The Reddit Effect

Today I'm going to discuss my thoughts on a silly topic that has gone by many names over the years. These days I see it dubbed the "Reddit Effect", usually meaning the impact on your website from being posted on Reddit. This has also been called the "digg effect", the "twitter effect", the "stumbleupon effect", the "slashdot effect"...  Basically an explosive increase in web traffic to your blog/site that can cripple servers, and has the same (though accidental) result as a DDoS attack.

Of course, bloggers/writers crave this kind of attention. Your home-grown webpage can suddenly get exposed to 100K viewers overnight, if you can navigate the social media/news network waters. Nobody can sign up for your email list, however, if your discount webserver gets fried under peak traffic load. Thus, it's a sensible and practical phenomenon to study.

Some Background

My thinking about this started when I decided to submit my blog posts to r/dataisbeautiful (a wonderful subreddit I'd strongly recommend!) When ever I'd submit a link that fared well, I saw a characteristic "spike" in my blog traffic - as you'd expect!

In my astronomy research, I've been interested in stellar flares for many years.
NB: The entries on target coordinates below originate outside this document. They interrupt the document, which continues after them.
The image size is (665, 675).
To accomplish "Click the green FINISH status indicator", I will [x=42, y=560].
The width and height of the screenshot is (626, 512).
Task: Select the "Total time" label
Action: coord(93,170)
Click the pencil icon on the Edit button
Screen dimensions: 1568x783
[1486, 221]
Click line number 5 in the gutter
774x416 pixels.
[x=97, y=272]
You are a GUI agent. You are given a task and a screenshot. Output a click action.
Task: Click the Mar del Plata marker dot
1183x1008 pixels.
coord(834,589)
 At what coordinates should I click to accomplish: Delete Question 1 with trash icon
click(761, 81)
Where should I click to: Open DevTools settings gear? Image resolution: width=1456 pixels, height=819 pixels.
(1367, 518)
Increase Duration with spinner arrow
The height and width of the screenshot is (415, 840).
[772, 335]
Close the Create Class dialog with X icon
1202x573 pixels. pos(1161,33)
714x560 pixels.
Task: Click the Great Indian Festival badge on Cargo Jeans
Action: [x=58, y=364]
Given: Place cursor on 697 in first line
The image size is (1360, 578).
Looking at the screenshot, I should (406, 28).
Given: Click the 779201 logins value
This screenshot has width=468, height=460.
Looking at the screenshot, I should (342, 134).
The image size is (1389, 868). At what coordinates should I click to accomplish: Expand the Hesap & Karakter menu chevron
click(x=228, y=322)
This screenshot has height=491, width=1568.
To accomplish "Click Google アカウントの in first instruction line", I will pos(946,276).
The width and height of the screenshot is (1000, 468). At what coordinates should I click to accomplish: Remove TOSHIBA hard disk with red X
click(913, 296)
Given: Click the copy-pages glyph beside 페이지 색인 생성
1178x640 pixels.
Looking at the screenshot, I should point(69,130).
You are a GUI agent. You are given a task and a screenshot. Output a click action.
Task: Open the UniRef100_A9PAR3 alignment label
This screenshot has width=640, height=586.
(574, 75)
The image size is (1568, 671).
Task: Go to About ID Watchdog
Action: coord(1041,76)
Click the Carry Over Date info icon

Particularly neat are flares from M dwarf stars, faint stars with about 1/2 the Sun's mass, but make up ~70% of the stars in our Galaxy by number. These common little stars are also notoriously "magnetically active", and have been known to produce flares with 100's or 1000's of times more energy than those on our own Sun, and with many times greater frequency!

Neat, but what's the point here?

When you stare at an M dwarf star, waiting for it to flare (say, with the amazing Kepler space telescope!) the resulting "light curve" (flux versus time) that you measure looks an awful lot like web traffic.  I'm going to use this as a cute analogy, please don't read too much in to it.

Kepler "light curve" for  the M dwarf GJ 1243, showing low-amplitude spot modulation, and flares.
(Figure generated by MAST @ STSci, using public data here)

The Effect

There was a cool discussion about the "reddit effect" recently after UReddit was featured on the front page. (see discussion here for more details) The impact was not only a painful load on their servers, but also a huge increase in "followers" or subscribers. This really is the dream, right?! You website generates content that is so exciting people stampede to see it, and then you handle it with grace!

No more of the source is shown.